▶ HOW TO COMPLETE THIS TASK
Retype all of the records precisely.
** INFORMATION SHOWN follows **
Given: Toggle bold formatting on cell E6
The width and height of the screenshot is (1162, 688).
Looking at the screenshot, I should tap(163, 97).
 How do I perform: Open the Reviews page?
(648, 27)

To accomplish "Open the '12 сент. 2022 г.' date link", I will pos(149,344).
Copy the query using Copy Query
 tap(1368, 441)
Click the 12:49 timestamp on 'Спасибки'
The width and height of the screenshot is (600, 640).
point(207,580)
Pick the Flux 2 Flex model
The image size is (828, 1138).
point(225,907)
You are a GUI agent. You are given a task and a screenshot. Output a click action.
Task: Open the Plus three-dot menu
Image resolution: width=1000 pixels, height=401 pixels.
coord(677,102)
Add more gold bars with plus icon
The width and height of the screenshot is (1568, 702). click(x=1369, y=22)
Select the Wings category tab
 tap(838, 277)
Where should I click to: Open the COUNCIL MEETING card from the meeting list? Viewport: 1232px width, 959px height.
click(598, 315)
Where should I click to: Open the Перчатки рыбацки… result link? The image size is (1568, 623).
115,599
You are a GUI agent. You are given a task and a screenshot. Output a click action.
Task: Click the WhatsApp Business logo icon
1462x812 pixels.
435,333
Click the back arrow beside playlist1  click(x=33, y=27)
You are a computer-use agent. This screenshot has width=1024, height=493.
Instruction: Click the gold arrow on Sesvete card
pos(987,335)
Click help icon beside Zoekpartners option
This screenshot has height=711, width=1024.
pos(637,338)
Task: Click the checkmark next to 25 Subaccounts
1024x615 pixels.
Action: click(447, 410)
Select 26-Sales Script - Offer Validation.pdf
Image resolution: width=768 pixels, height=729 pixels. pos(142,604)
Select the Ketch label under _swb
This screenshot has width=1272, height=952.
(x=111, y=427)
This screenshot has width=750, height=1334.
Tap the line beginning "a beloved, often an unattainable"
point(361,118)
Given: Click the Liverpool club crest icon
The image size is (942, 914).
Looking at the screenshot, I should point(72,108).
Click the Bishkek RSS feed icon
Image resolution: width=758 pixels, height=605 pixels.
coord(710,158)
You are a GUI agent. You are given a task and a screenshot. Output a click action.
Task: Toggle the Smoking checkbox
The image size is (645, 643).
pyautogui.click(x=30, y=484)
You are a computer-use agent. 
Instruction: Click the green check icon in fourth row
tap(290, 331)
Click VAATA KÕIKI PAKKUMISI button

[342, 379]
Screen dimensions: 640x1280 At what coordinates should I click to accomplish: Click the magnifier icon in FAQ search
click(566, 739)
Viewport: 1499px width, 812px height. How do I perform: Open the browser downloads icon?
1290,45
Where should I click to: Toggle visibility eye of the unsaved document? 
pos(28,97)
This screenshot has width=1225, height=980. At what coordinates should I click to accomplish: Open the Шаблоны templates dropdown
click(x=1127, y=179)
** End of INFORMATION SHOWN **
▶ RESPONSE AREA
Given: Toggle bold formatting on cell E6
The width and height of the screenshot is (1162, 688).
Looking at the screenshot, I should tap(163, 97).
 How do I perform: Open the Reviews page?
(648, 27)

To accomplish "Open the '12 сент. 2022 г.' date link", I will pos(149,344).
Copy the query using Copy Query
 tap(1368, 441)
Click the 12:49 timestamp on 'Спасибки'
The width and height of the screenshot is (600, 640).
point(207,580)
Pick the Flux 2 Flex model
The image size is (828, 1138).
point(225,907)
You are a GUI agent. You are given a task and a screenshot. Output a click action.
Task: Open the Plus three-dot menu
Image resolution: width=1000 pixels, height=401 pixels.
coord(677,102)
Add more gold bars with plus icon
The width and height of the screenshot is (1568, 702). click(x=1369, y=22)
Select the Wings category tab
 tap(838, 277)
Where should I click to: Open the COUNCIL MEETING card from the meeting list? Viewport: 1232px width, 959px height.
click(598, 315)
Where should I click to: Open the Перчатки рыбацки… result link? The image size is (1568, 623).
115,599
You are a GUI agent. You are given a task and a screenshot. Output a click action.
Task: Click the WhatsApp Business logo icon
1462x812 pixels.
435,333
Click the back arrow beside playlist1  click(x=33, y=27)
You are a computer-use agent. This screenshot has width=1024, height=493.
Instruction: Click the gold arrow on Sesvete card
pos(987,335)
Click help icon beside Zoekpartners option
This screenshot has height=711, width=1024.
pos(637,338)
Task: Click the checkmark next to 25 Subaccounts
1024x615 pixels.
Action: click(447, 410)
Select 26-Sales Script - Offer Validation.pdf
Image resolution: width=768 pixels, height=729 pixels. pos(142,604)
Select the Ketch label under _swb
This screenshot has width=1272, height=952.
(x=111, y=427)
This screenshot has width=750, height=1334.
Tap the line beginning "a beloved, often an unattainable"
point(361,118)
Given: Click the Liverpool club crest icon
The image size is (942, 914).
Looking at the screenshot, I should point(72,108).
Click the Bishkek RSS feed icon
Image resolution: width=758 pixels, height=605 pixels.
coord(710,158)
You are a GUI agent. You are given a task and a screenshot. Output a click action.
Task: Toggle the Smoking checkbox
The image size is (645, 643).
pyautogui.click(x=30, y=484)
You are a computer-use agent. 
Instruction: Click the green check icon in fourth row
tap(290, 331)
Click VAATA KÕIKI PAKKUMISI button

[342, 379]
Screen dimensions: 640x1280 At what coordinates should I click to accomplish: Click the magnifier icon in FAQ search
click(566, 739)
Viewport: 1499px width, 812px height. How do I perform: Open the browser downloads icon?
1290,45
Where should I click to: Toggle visibility eye of the unsaved document? 
pos(28,97)
This screenshot has width=1225, height=980. At what coordinates should I click to accomplish: Open the Шаблоны templates dropdown
click(x=1127, y=179)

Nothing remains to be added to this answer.